• [Quoted passage]:
—————

Fourth, the edit distance of each test item was computed. The edit distance between two items is the number of changes that need to occur in one item so that it becomes identical to the other item. Specifically, edit distance was defined as the number of insertions and deletions that are required to map one item to another, such that substitutions were considered as an insertion and a deletion. Brooks and Vokey (1991) first employed edit distance in the study of AGL and since then it has been considered a measure of whole exemplar similarity, that is, a measure of how much the classification of a test item is influenced by its similarity to entire training instances (see Hahn et al., 2003 , for a general model of similarity based on transformations). Thus, edit distance is aligned to exemplar theories of categorization (e.g., Nosofsky, 1988a ) and represents a way to understand similarity in AGL that is alternative to chunk strength (for a discussion see Pothos, 2007 ). However, Brooks and Vokey (1991) computed the edit distance of each test item relative to a single training item (the one most similar to the test item). So, in a sense, Brooks and Vokey employed a “nearest neighbor” version of exemplar theory. Psychologically, there is not really any evidence for such nearest neighbor exemplar processes (unless one considers very extreme values of the sensitivity parameter in the generalized context model; Nosofsky, 1988a ,b , but such situations have not been researched in any detail). Accordingly, and following Pothos and Bailey (2000) , we adopted the more standard approach of calculating an edit distance value for each test item as the average edit distance between the test item and all training items.

The last, and least interesting, performance measure to be included in the analyses is the length of the items. For example, it is possible that smaller items are better remembered, so that it is easier for participants to decide whether they are G or NG in the test phase. Length has not really been examined in detail in the AGL literature, although some of the better-motivated models do actually covary quite a lot with length (e.g., Poletiek and van Schijndel, 2009 ). A theoretical interpretation of AGL competence on the basis of length as such is, of course, uninteresting, although if length can account for variance in grammaticality selections, then maybe alternative explanations for AGL performance ought to be pursued (possibly based more explicitly on memory processes).

### Grammars

The possible equivalence (or not) between different putative measures of AGL performance is usually meaningfully defined only in the context of particular finite state languages (there may be trivial cases whereby one measure is a simple transformation of another, so that they would always covary regardless of the grammar). In this work, I consider the grammars (and particular sets of training, test items) employed by Reber and Allen (1978) and Knowlton and Squire (1996
, Exp. 1). The Reber and Allen (1978)
study is one of the early pioneering AGL studies and the corresponding grammar has been a focal point for much of the subsequent debate about what is learned in AGL (e.g., see Dulany et al., 1984
; Perruchet and Pacteau, 1990
; Redington and Chater, 1996
). Reber and Allen’s (1978)

—————

• [Data records]:
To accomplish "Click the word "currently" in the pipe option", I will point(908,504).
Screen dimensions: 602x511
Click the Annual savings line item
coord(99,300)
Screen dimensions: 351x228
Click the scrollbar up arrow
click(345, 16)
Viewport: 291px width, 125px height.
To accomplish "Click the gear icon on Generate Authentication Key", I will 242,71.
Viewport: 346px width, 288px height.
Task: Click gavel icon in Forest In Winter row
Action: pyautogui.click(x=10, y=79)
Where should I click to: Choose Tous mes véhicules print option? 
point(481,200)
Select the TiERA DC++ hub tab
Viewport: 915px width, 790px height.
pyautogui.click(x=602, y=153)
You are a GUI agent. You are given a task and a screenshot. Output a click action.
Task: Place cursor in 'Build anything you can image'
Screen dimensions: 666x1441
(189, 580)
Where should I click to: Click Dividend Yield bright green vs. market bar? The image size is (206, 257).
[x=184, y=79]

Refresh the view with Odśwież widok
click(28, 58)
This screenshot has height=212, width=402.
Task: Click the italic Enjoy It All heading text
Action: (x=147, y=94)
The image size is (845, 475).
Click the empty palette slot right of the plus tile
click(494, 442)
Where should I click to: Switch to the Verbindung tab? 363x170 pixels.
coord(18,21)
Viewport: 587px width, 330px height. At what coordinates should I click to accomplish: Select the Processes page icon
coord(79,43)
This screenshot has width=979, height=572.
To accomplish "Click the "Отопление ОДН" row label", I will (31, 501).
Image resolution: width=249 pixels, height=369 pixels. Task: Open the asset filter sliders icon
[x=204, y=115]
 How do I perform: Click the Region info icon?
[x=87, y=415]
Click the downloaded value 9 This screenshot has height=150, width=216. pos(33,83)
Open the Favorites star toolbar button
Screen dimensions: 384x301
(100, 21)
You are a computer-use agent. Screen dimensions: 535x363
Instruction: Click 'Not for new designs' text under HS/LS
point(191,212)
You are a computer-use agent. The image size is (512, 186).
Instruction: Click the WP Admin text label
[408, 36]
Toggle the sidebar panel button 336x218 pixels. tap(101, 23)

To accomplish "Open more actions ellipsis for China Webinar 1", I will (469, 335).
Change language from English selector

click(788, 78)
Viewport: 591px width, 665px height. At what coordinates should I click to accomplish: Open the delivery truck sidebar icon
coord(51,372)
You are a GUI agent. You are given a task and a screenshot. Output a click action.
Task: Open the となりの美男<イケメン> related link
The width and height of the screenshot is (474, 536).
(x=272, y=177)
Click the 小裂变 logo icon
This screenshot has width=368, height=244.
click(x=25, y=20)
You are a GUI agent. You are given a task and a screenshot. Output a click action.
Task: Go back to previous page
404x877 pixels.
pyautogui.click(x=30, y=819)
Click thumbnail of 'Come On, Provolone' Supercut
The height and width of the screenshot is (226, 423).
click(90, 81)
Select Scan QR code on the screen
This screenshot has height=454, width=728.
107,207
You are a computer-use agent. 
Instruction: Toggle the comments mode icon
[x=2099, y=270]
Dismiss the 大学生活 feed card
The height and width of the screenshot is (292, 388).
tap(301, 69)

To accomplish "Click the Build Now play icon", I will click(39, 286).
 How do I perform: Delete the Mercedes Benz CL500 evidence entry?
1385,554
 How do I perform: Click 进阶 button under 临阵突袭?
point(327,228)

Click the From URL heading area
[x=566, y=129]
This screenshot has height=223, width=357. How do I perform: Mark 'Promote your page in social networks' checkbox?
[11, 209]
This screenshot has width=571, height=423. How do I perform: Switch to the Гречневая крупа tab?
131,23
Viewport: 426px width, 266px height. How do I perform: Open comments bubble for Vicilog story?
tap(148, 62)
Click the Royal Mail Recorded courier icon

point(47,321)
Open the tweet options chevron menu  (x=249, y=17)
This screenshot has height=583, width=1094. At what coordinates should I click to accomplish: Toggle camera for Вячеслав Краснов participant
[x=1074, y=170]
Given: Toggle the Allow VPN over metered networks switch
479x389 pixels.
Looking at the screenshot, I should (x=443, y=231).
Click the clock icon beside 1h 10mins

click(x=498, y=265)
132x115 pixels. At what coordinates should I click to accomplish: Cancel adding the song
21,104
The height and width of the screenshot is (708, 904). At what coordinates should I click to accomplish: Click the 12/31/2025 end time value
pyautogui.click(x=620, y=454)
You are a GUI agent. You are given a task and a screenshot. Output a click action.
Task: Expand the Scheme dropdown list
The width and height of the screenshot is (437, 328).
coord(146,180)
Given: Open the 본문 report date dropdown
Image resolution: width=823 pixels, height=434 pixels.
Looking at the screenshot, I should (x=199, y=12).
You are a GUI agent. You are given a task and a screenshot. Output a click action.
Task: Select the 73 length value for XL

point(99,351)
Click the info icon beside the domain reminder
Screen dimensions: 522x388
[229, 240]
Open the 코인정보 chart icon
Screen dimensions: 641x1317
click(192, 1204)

—————

From the passage on artificial grammar learning above, extract the portion from "The possible equivalence" up to and including "and Allen’s (1978)".

• [Written reply]:
The possible equivalence (or not) between different putative measures of AGL performance is usually meaningfully defined only in the context of particular finite state languages (there may be trivial cases whereby one measure is a simple transformation of another, so that they would always covary regardless of the grammar). In this work, I consider the grammars (and particular sets of training, test items) employed by Reber and Allen (1978) and Knowlton and Squire (1996
, Exp. 1). The Reber and Allen (1978)
study is one of the early pioneering AGL studies and the corresponding grammar has been a focal point for much of the subsequent debate about what is learned in AGL (e.g., see Dulany et al., 1984
; Perruchet and Pacteau, 1990
; Redington and Chater, 1996
). Reber and Allen’s (1978)